# What is needed
In the text below on the Quebec Charter of Values, which party asks people to get rid of "ostentatious" symbols or quit their jobs?

# Page excerpt
▽
Quebec Charter of Values

The bill of Quebec Charter of Values is creating divisions while it was proposed as a “neutral” leveling agent of the population. Politicians take for themselves the right to influence what is not of the domain of politics while parliament asks of the governor general of Canada (and the Queen) to remain outside of anything political.  In fact, anything regarding the population can be translated to push political agendas. Already, this problem has to be addressed. The Parti Quebecois is asking to people who established their identity on their religious beliefs and community to get rid of “ostentatious” symbols, or to quit their jobs. It also suddenly limits the possibility of applying for a job they, mostly women, have studied for. What light can the LIFE biosystem shed on this?
△
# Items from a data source
▽
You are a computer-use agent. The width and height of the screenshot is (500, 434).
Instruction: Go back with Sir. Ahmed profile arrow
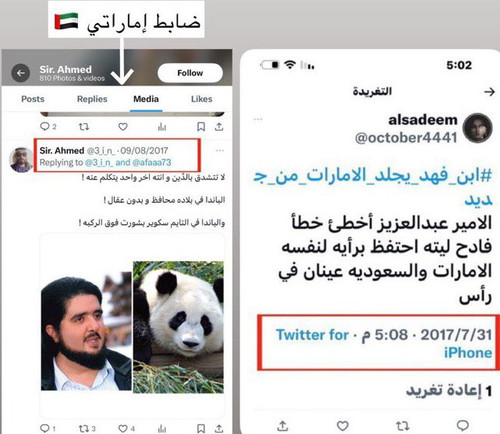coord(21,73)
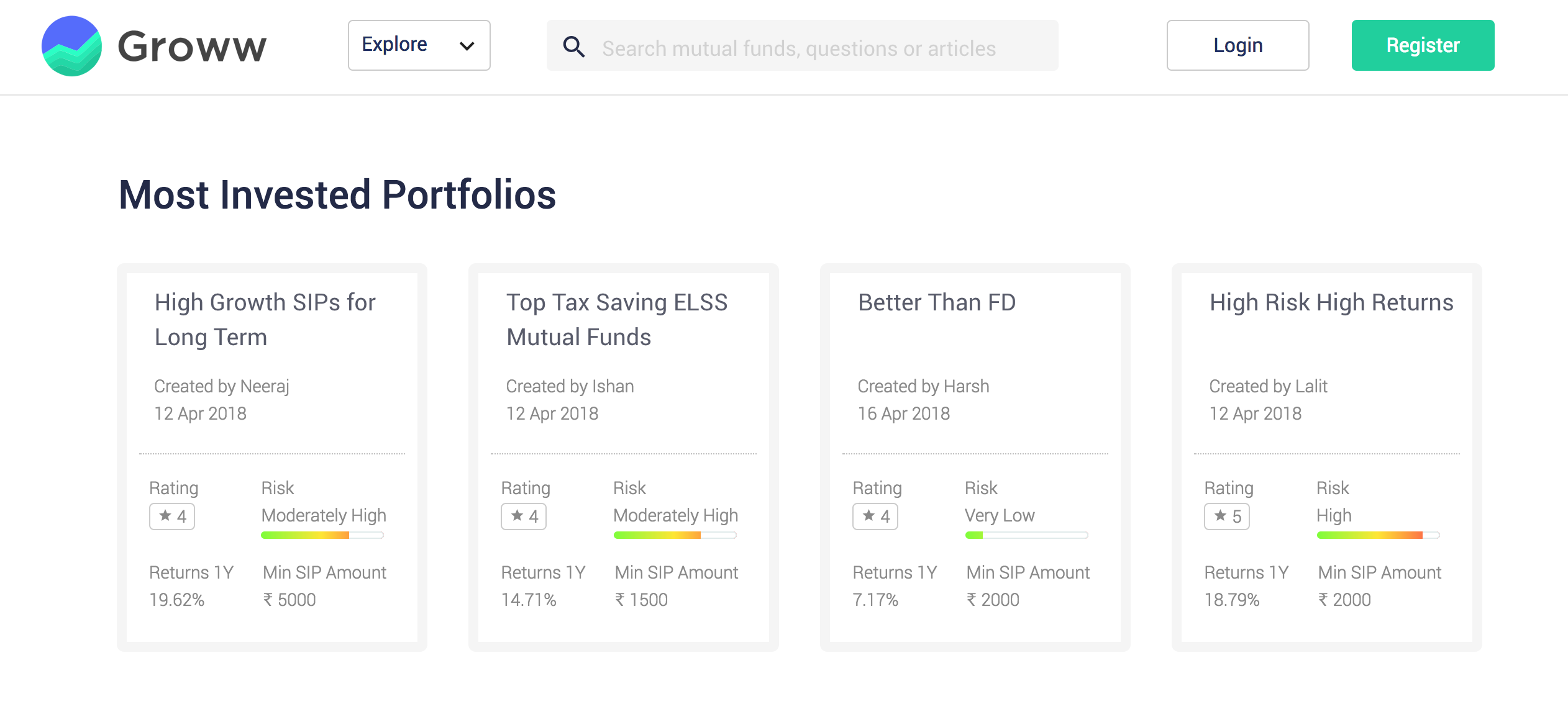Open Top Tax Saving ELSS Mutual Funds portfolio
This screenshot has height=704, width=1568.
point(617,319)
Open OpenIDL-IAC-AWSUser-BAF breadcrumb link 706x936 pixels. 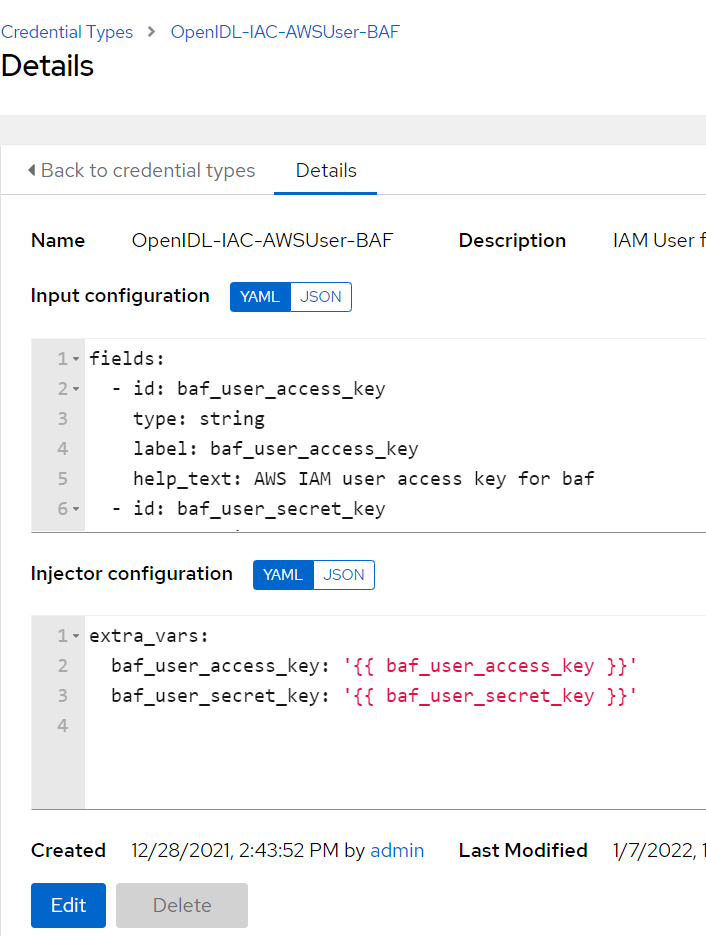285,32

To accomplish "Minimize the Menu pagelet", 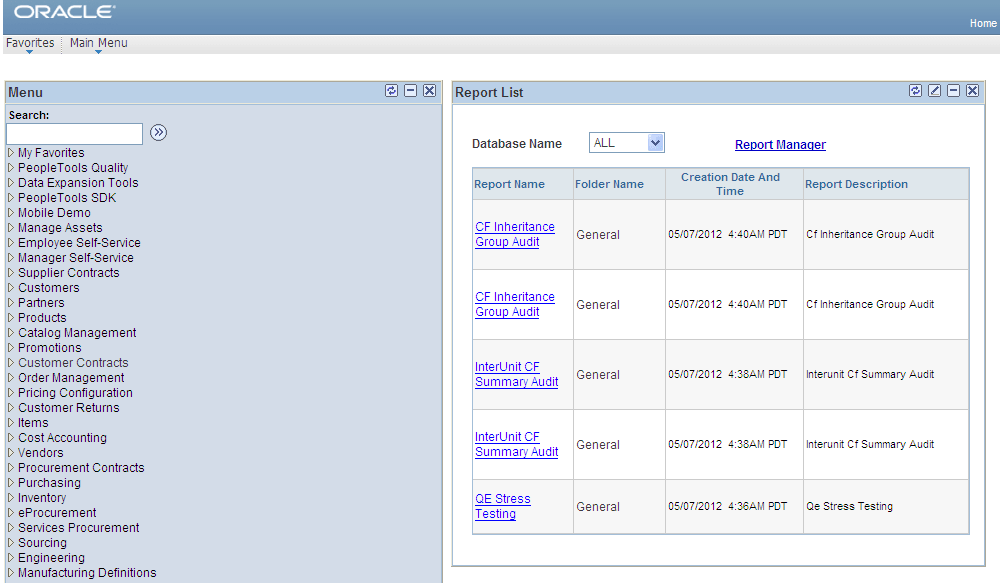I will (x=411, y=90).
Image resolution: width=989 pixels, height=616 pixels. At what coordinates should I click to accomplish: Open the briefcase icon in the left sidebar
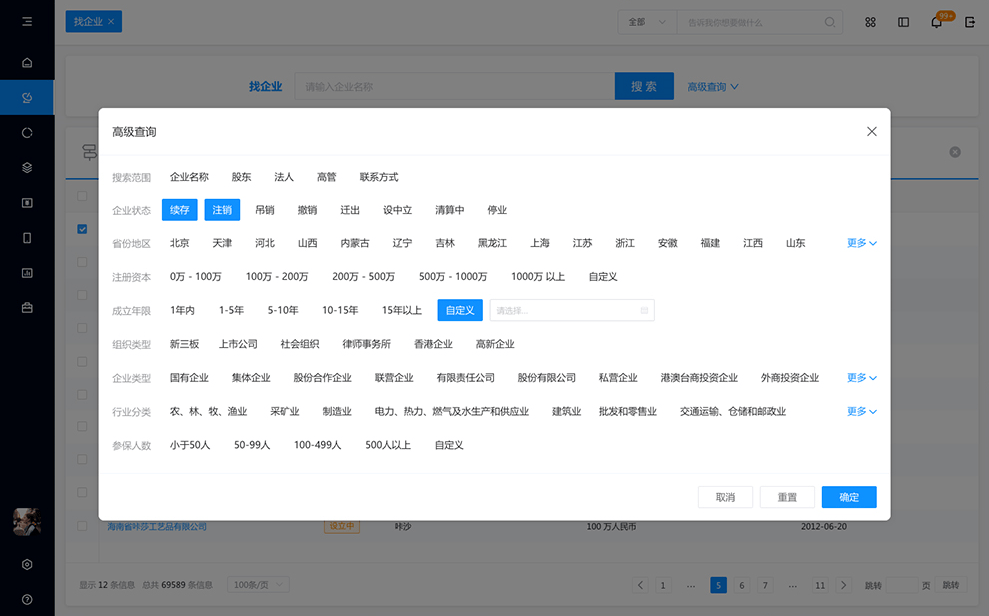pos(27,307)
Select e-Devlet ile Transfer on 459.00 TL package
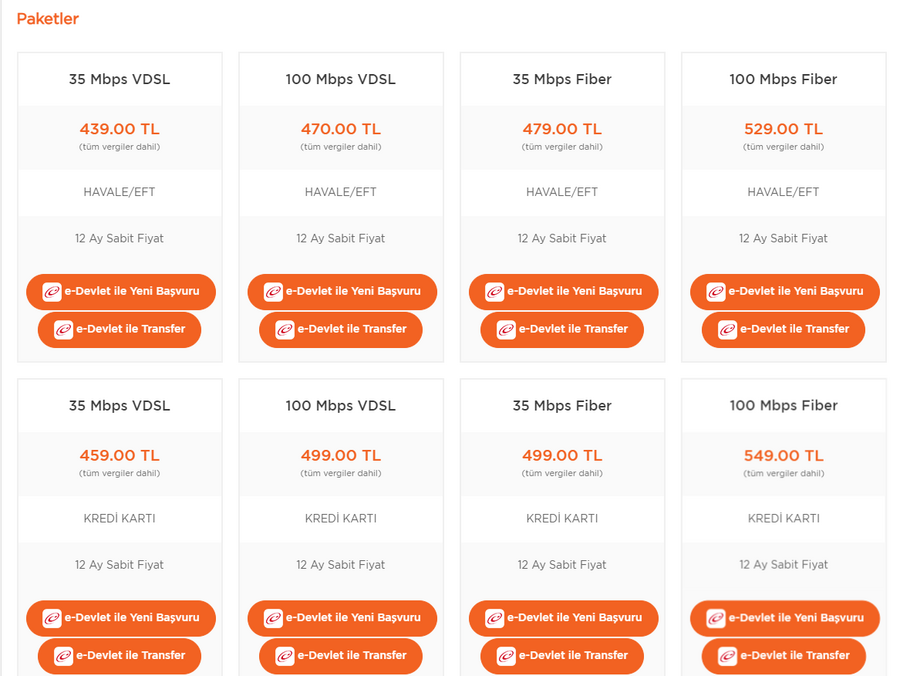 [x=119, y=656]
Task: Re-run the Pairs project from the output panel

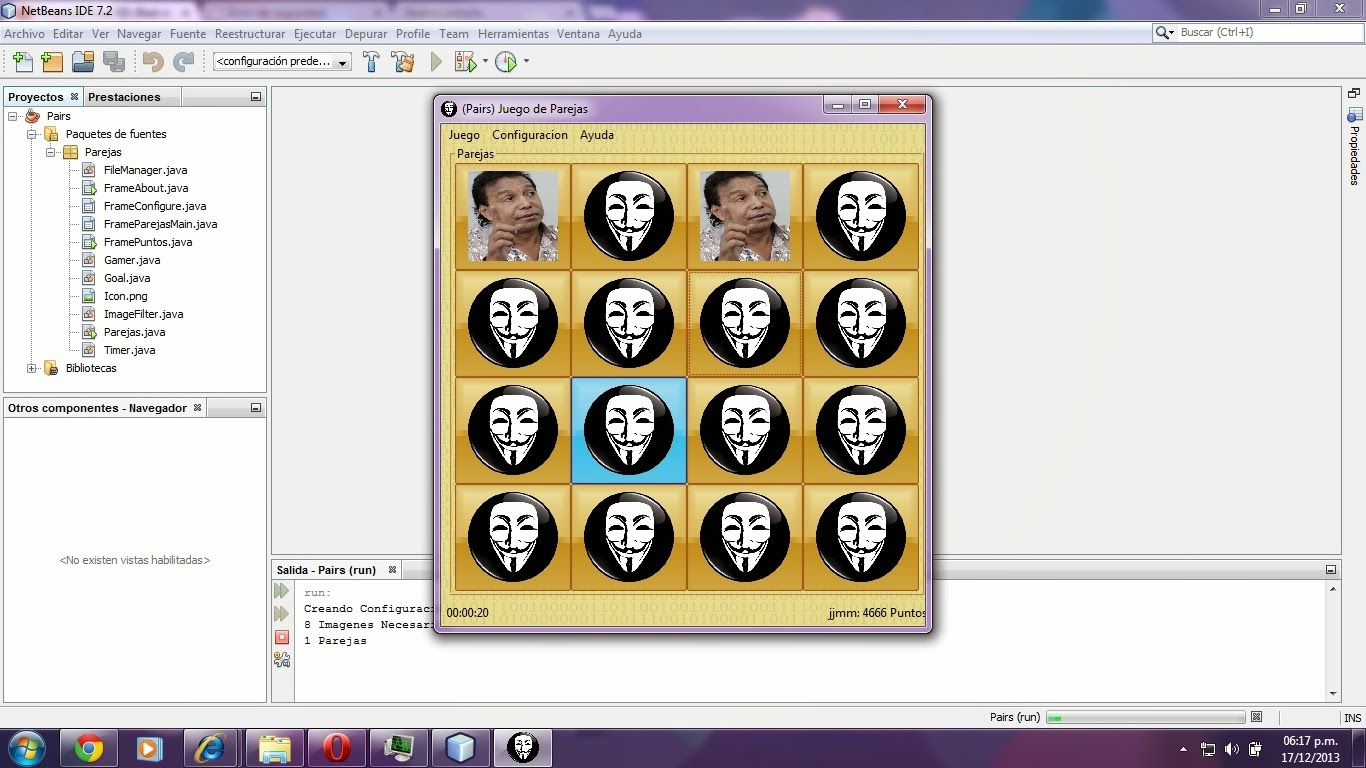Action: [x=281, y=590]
△
# Response
The Parti Quebecois.